Miss Peyton le salua à son tour en silence, et se retira pour aller chercher sa nièce, l’heure approchant où, d’après les usages américains, la cérémonie nuptiale devait avoir lieu. Sara, couverte d’une rougeur modeste, ne tarda pas à entrer dans le salon avec sa tante, et Wellmere, s’avançant vers elle avec empressement, saisit une main qu’elle lui présenta en baissant les yeux, et pour la première fois le colonel anglais parut songer au rôle important qu’il avait à jouer dans la cérémonie. Jusqu’alors il avait paru distrait, et ses manières avaient eu quelque chose de gêné mais tous ces symptômes disparurent quand il vit arriver sa maîtresse dans tout l’éclat de sa beauté, et il ne lui resta que la certitude de son bonheur. Chacun se leva, et le révérend aumônier ouvrait déjà le livre qu’il tenait en main, quand on s’aperçut que Frances était absente. Miss Peyton sortit une seconde fois pour aller la chercher, et elle la trouva dans sa chambre, seule et les yeux baignés de larmes.
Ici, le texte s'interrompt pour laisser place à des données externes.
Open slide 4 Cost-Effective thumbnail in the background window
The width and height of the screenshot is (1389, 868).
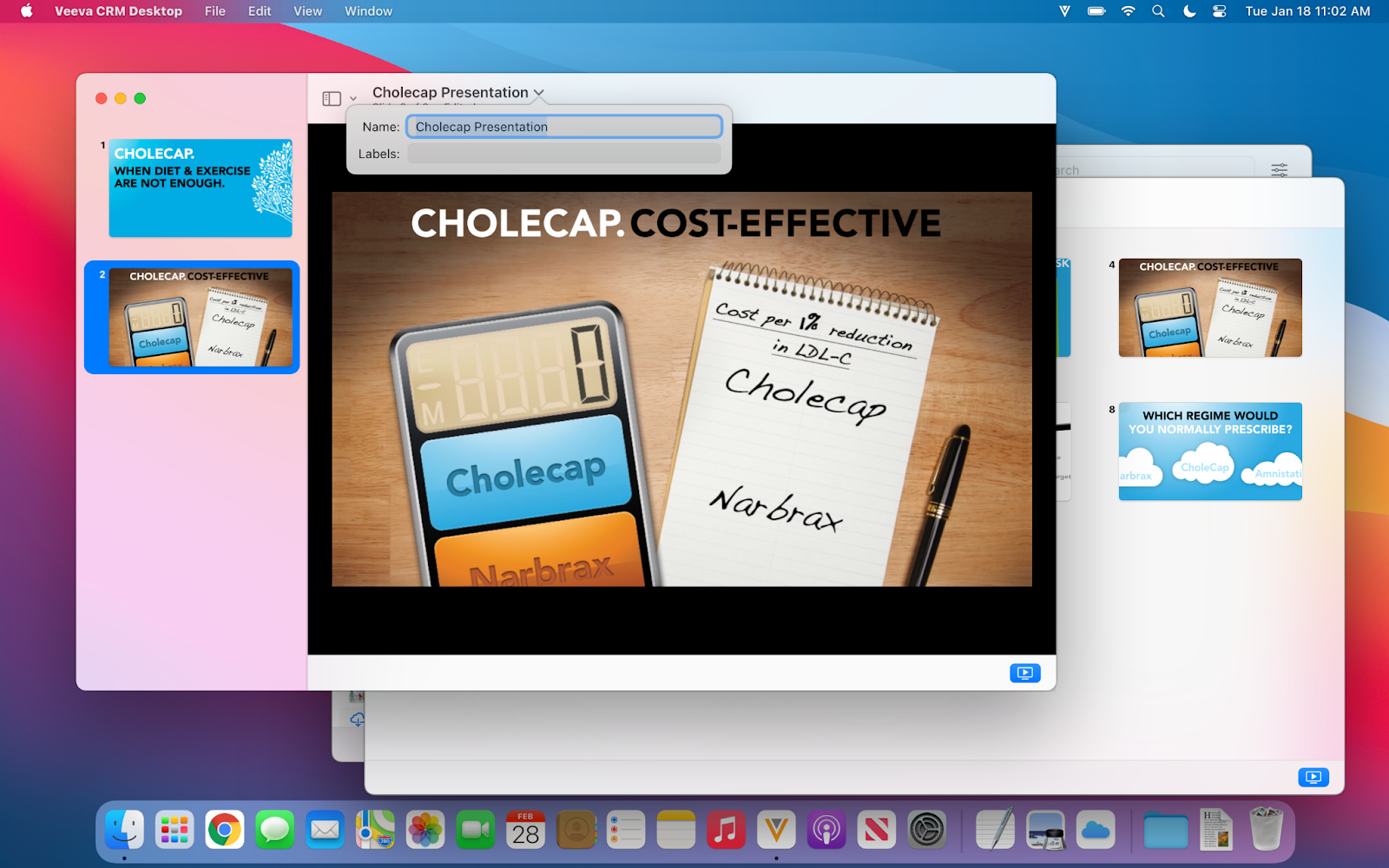[1209, 307]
— Allons, ma chère nièce, lui dit sa tante en lui prenant le bras avec affection, venez ; on n’attend plus que nous pour la cérémonie. Tâchez de vous calmer afin de faire honneur, comme cela convient, au choix de votre sœur.

— Mais est-il digne d’elle ? est-il possible qu’il en soit digne ? s’écria Frances, cédant à son émotion et se jetant dans les bras de sa tante.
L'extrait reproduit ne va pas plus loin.